Dan jangan lupa juga, Anda tidak boleh melupakan sebuah peristiwa yang terjadi beberapa tahun lalu saat Samsung dengan gagah beraninya merilis sebuah tablet berukuran 7 inchi yang sempat disangka oleh Steve Jobs sebagai bakal calon “dead on arrival” alias produk gagal. Siapa sangka, Android yang menjadi platform bagi Samsung Galaxy Tab ternyata tetap bisa diterima oleh jutaan pengguna, meski dianggap belum secantik iPad dengan iOS-nya. Tapi di sinilah menariknya. Sebelumnya kita mungkin tidak akan pernah menyangka kalau sebuah tablet PC yang terisi dengan sistem operasi khusus untuk ponsel cerdas – bukan tablet PC – ternyata juga bisa mendapatkan tempat yang spesial di hati para pecandu gadget seluruh dunia. Termasuk Indonesia. Harga yang miring plus kualitas material perangkat yang tidak murahan membuat Galaxy Tab sukses di pasaran. Dengan meledaknya penjualan Galaxy Tab, banyak kalangan yang sadar bahwa Android memang punya masa depan, bahkan di sebuah gadget yang tidak disiapkan khusus untuknya. 

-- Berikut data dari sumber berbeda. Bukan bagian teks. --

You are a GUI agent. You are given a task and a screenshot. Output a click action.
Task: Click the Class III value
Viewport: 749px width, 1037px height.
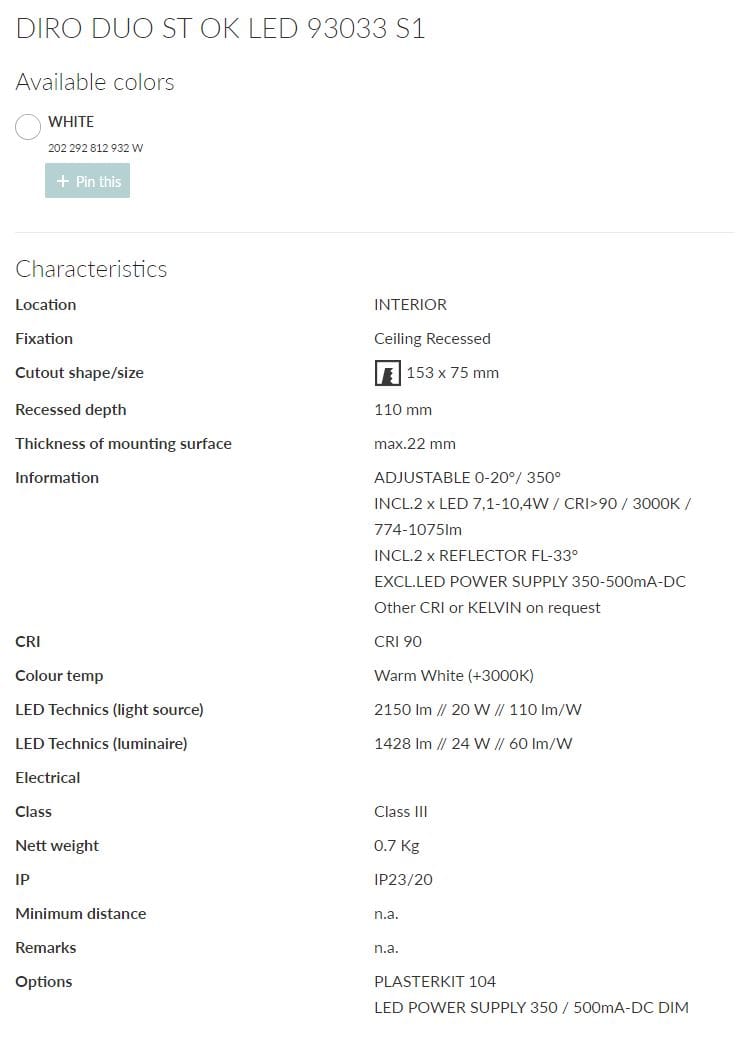pos(401,811)
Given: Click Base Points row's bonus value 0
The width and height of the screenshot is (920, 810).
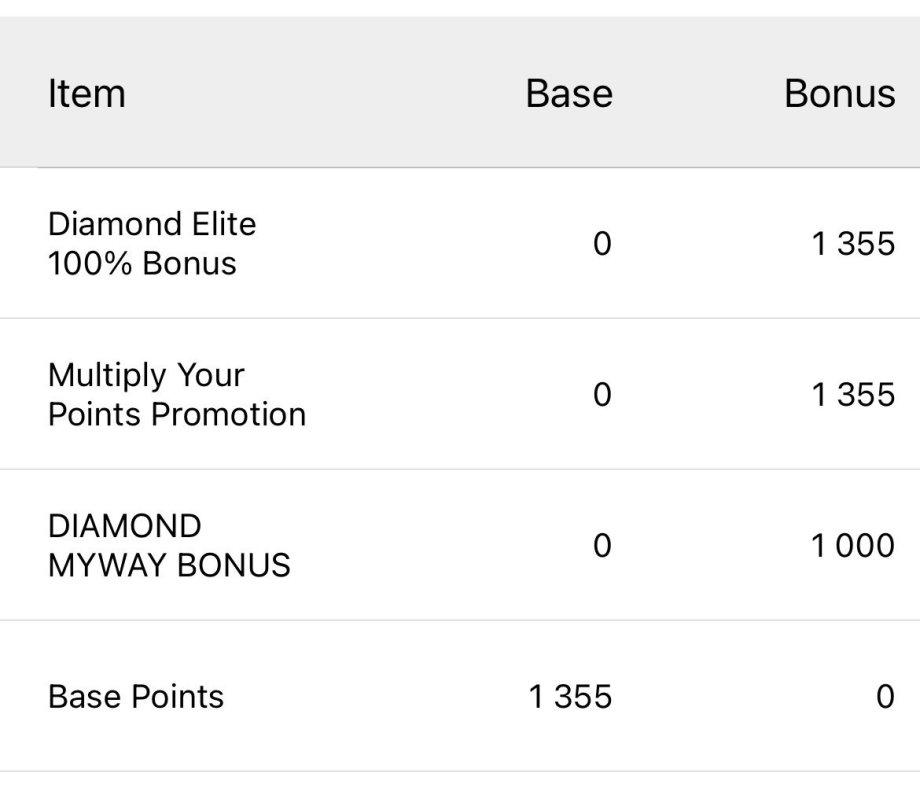Looking at the screenshot, I should pos(884,696).
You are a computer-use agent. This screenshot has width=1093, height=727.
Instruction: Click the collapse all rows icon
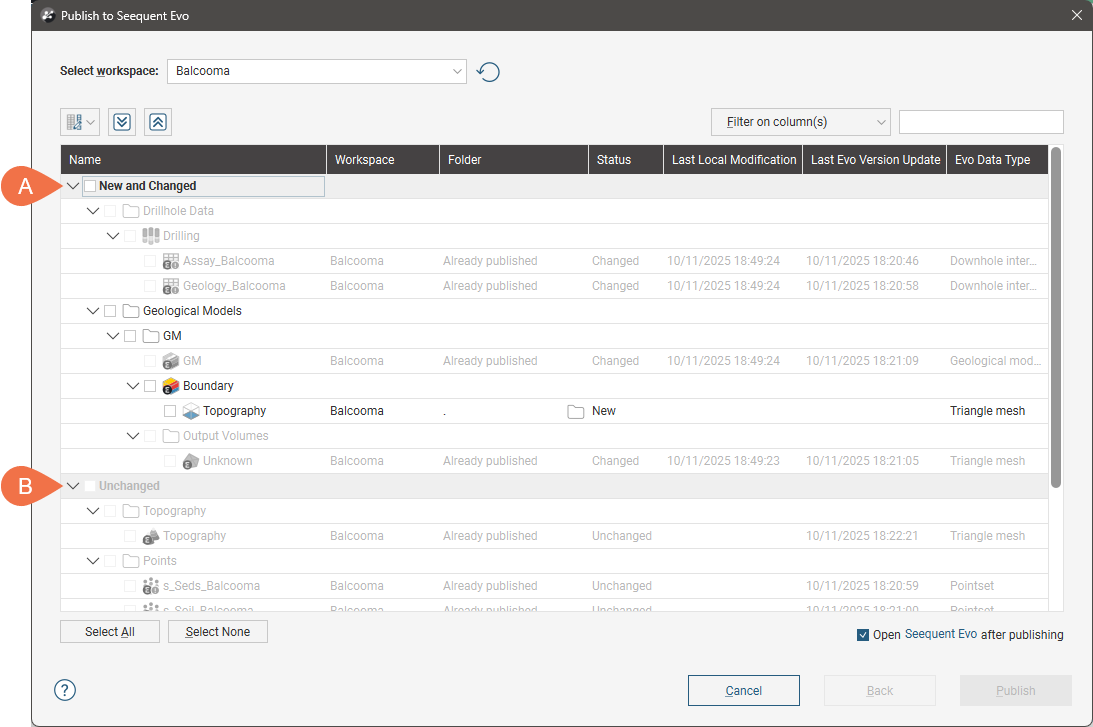[x=158, y=122]
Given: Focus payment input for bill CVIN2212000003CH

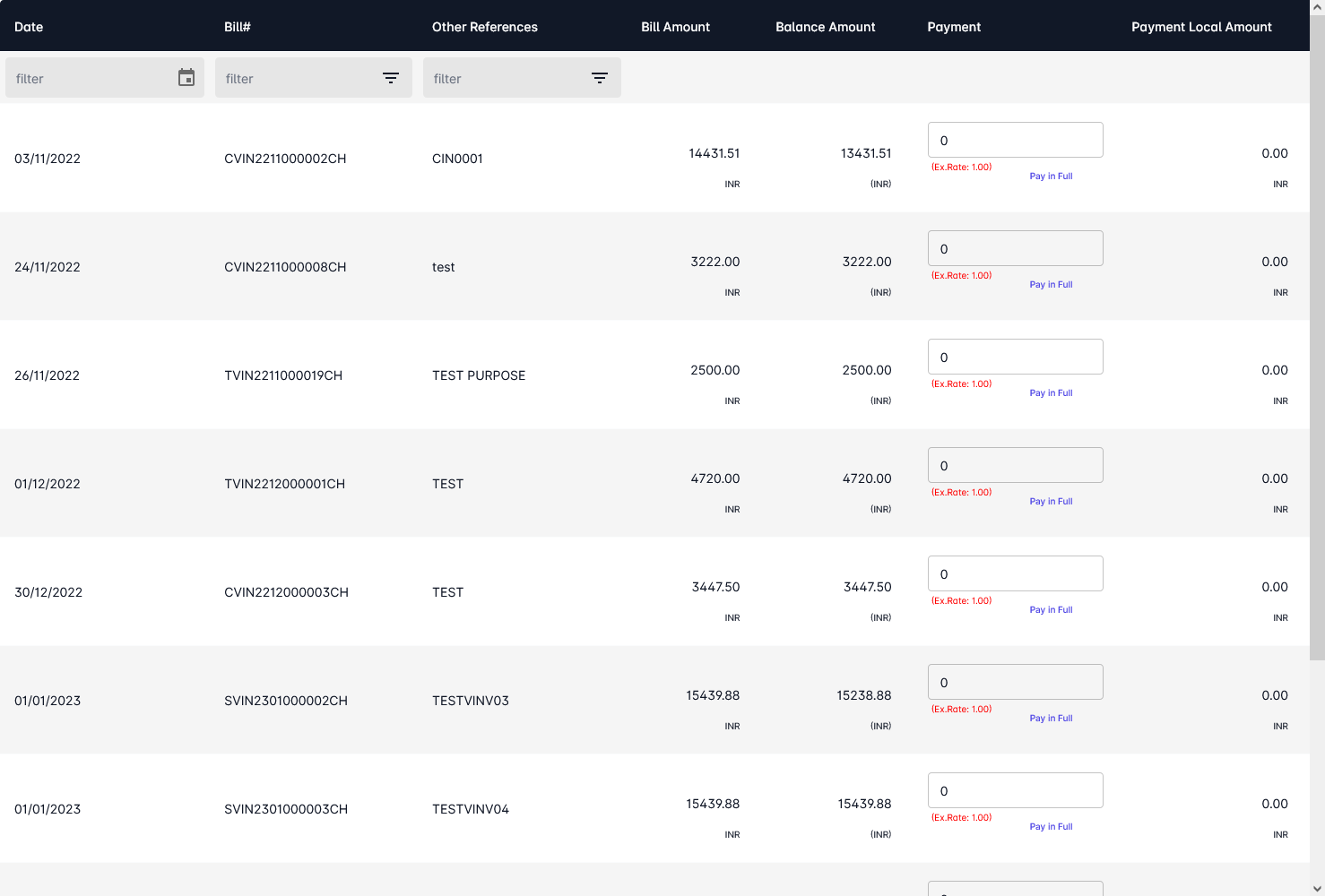Looking at the screenshot, I should click(x=1015, y=574).
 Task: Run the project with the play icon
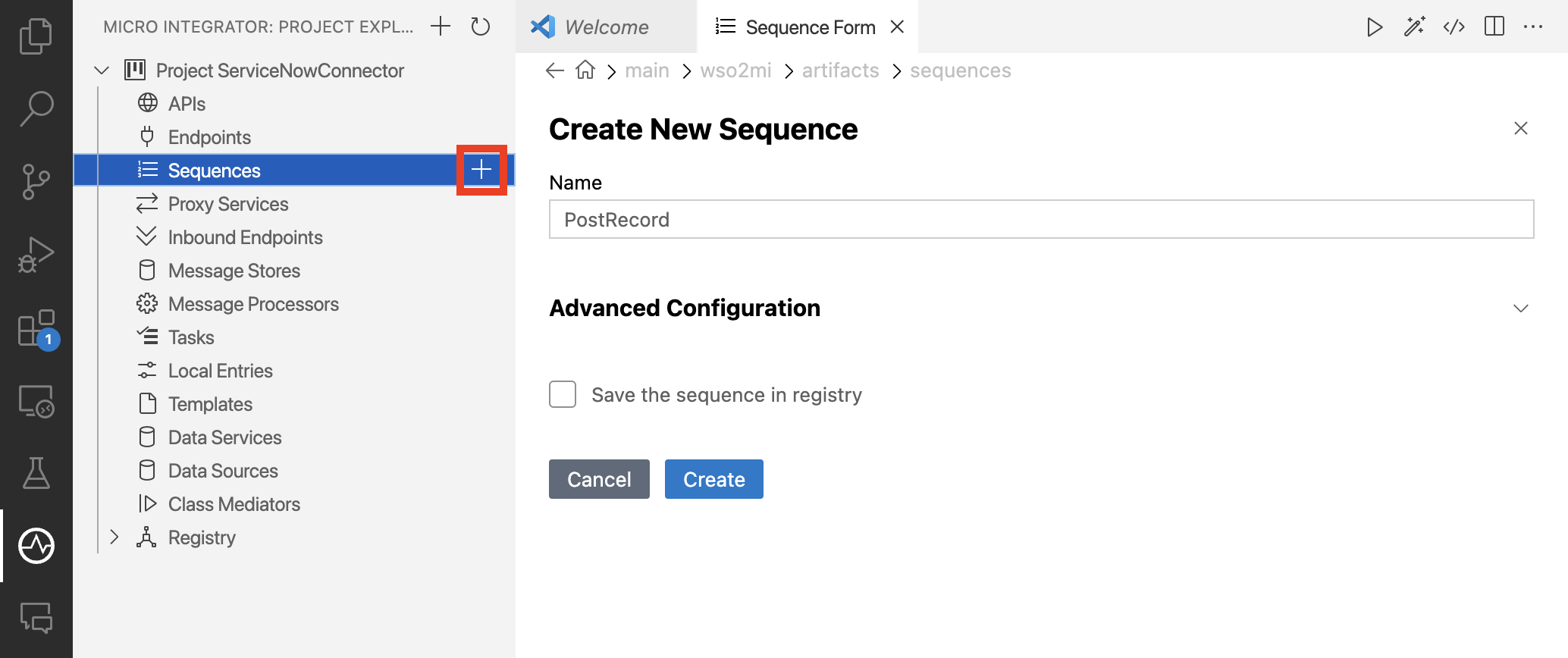point(1374,27)
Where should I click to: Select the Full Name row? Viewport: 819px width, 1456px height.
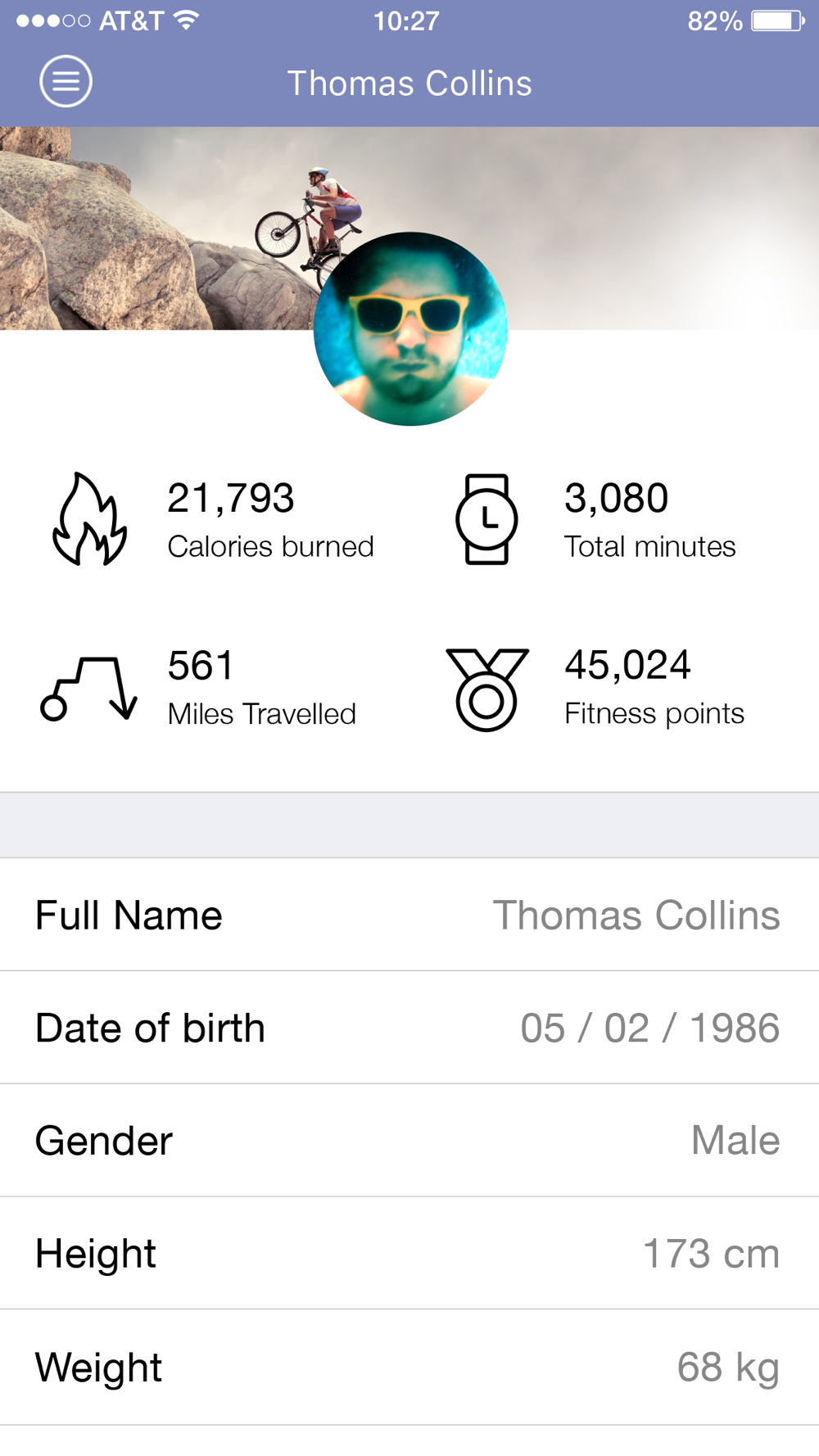(x=410, y=915)
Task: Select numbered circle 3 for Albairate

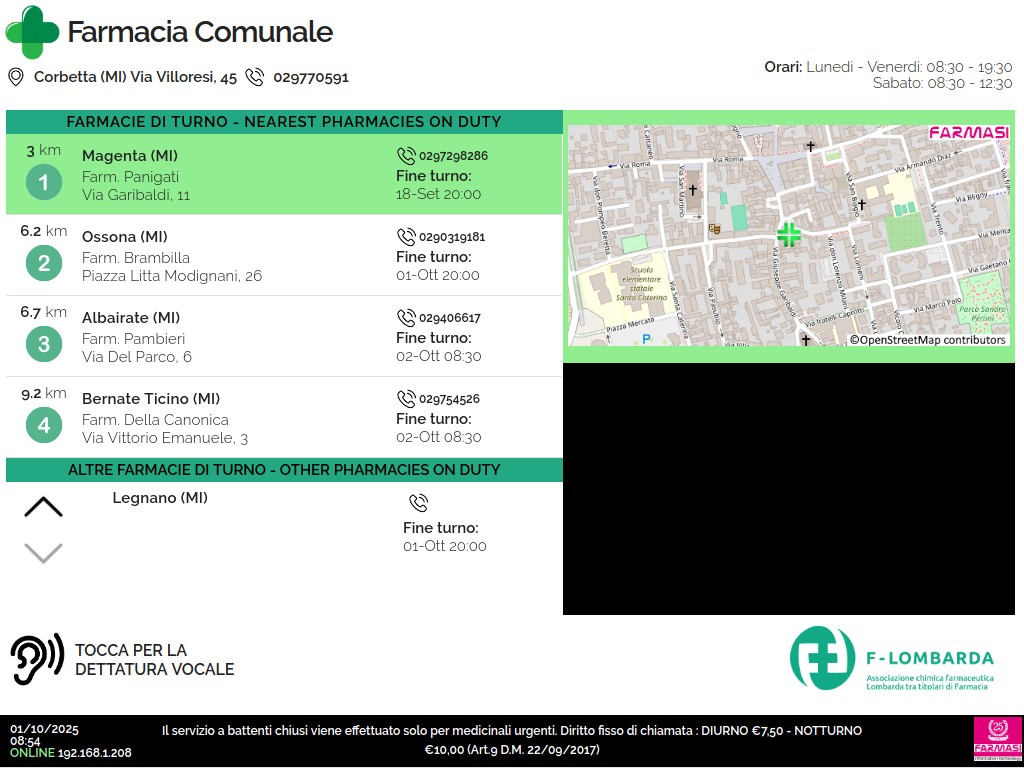Action: click(x=43, y=345)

Efek sukses Android di Galaxy Tab 7 inchi membawa banyak dampak positif. Beberapa bulan setelah Tab muncul dan sukses di pasaran, publik mulai melihat serbuan tablet-tablet PC berisikan Android di pasaran; Asus merilis seri Transformer, Acer dengan Iconia, Toshiba dengan Excite, HTC dengan Flyer, Lenovo dengan ideapad, Dell dengan Streak, Motorola dengan Xoom, dan bahkan Axioo dengan Picopad-nya. Kalau Anda memaksa saya menyebutkan semua maka habislah waktu saya hanya untuk mendaftar serdadu Android di kelas tablet. Hehehe, oleh karena itulah saya tidak melakukannya. 

Lalu apakah tablet-tablet PC itu laku di pasaran? Ini pertanyaan yang bagus. Berdasarkan pengamatan beberapa lembaga riset, tablet PC berplatform Android memang masih kalah laku dibanding iPad, tapi pertumbuhannya dari waktu ke waktu selalu positif. Bahkan ada yang berani memprediksi bahwa 2013 adalah tahun saat penjualan tablet Android akan mengalahkan iPad persis saat 2012 menjadi tahun saat Android mengambil posisi Apple di kelas ponsel cerdas. Prediksi yang masuk akal mengingat tablet Android bisa didapatkan hampir di mana saja. Termasuk di daerah yang belum ada reseller resmi Apple. Hehehe, Gorontalo termasuk lho. Oh ya, untuk membeli tablet Android, Anda tidak harus mengunjungi mall yang super megah karena biasanya di beberapa counter pulsa pun ada yang menjualnya. Wakakaka, Apple pasti akan sangat kesulitan untuk menyaingi penjualan platform yang berprinsip “gotong royong” ini.